Masekela Jazz meets Steel pan

By Nicosia Smith

It may well be an explosive combination, of steel pan and trumpet.

The juicy, racy and up tempo, steel pan music, with the jazzy, ethnic, sometimes blues notes of the trumpet.

In this case with an internationally renowned trumpeter.

South African Hugh Ramopolo Masekela has made a collaborative CD with Trinidad and Tobago, Petrotrin Siparia Deltones Steel Orchestra.

Over ten years ago at the San Fernando Jazz festival, he heard and fell in love with the sound of the Deltones. Hence the collaboration.

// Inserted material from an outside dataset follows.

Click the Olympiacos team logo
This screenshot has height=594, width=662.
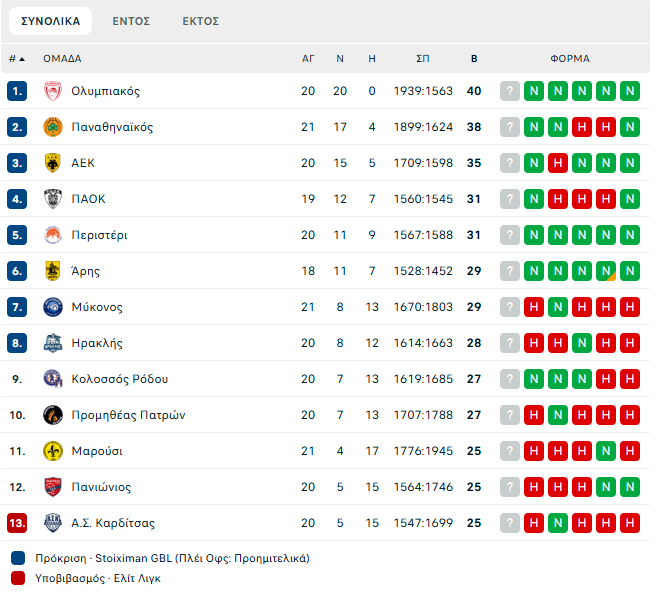pos(53,91)
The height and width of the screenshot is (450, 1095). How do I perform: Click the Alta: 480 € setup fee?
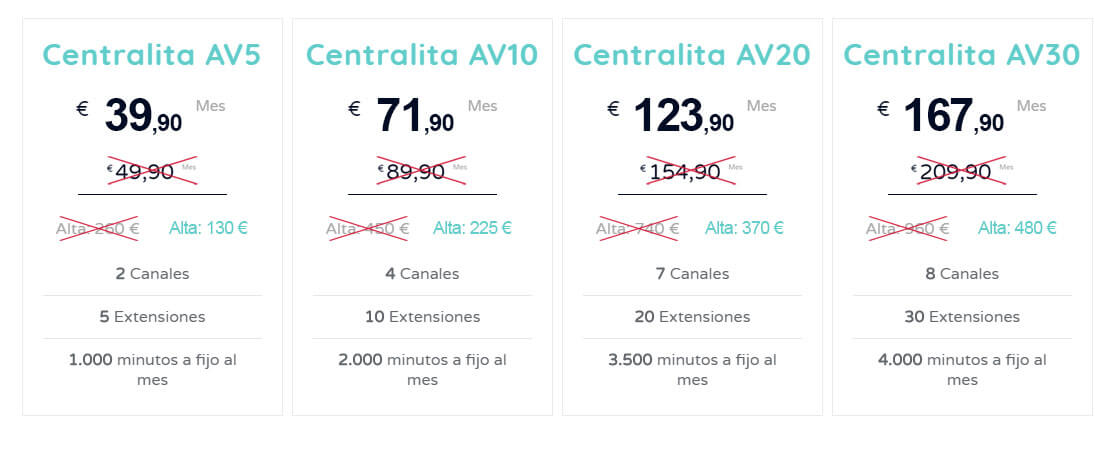click(1017, 228)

Now, carnival sounds is meeting the unique African cultural and ethnic take on jazz.

I have not yet heard the mix, but this collaborative effort was widely reported last year in T&T.

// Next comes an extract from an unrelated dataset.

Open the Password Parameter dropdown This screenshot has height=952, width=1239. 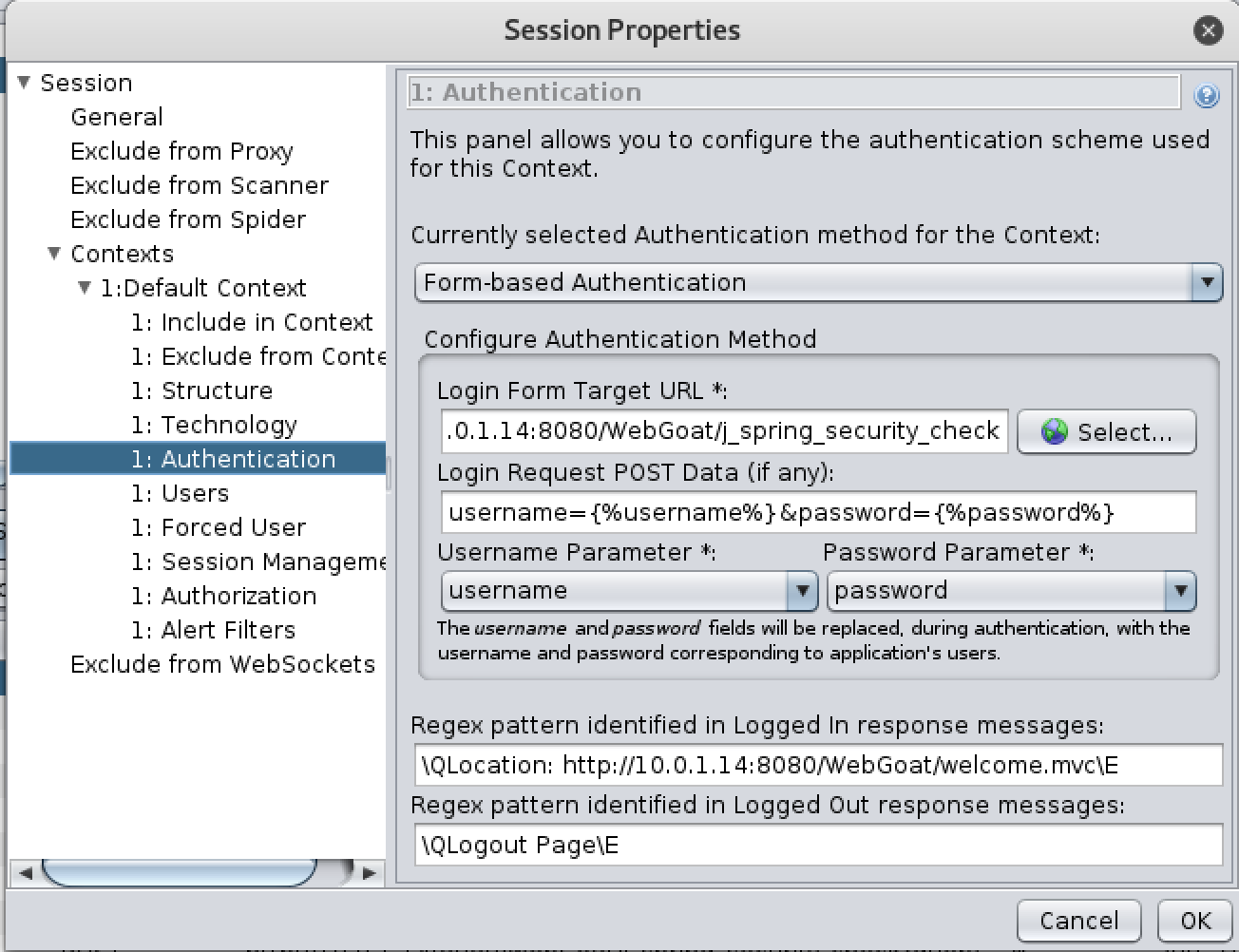pyautogui.click(x=1183, y=590)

Hugh Ramopolo Masekela (Nicosia Smith photo)

Hugh Ramopolo Masekela (Nicosia Smith photo)

While he is a world-renowned trumpeter, he likes to play that down. I realized this when we spoke. He is also straight forward and speaks his mind. For example, he loan me his hat to take a photo with him, not wanting my hair style to get in the way.Joint works like these, I believe stretches the scope of music, and introduces audiences to new and innovative sounds. And this is important toward bridging the  musical and cultural gaps that currently exist.

For example, a younger generation is now introduced to the freedom songs and jazz of Masekela and he to theirs.

And the collaborations continued this year, as Masekela, told me on his way to T&T last month, from New York.

Masekela favorites are Bring him back Home, a song during the apartheid era in South African to free Nelson Mandela and Stimela (Cold Train).

So play on, play on  Masekela and the Deltones, let the trumpet and steel pan rhythm lead.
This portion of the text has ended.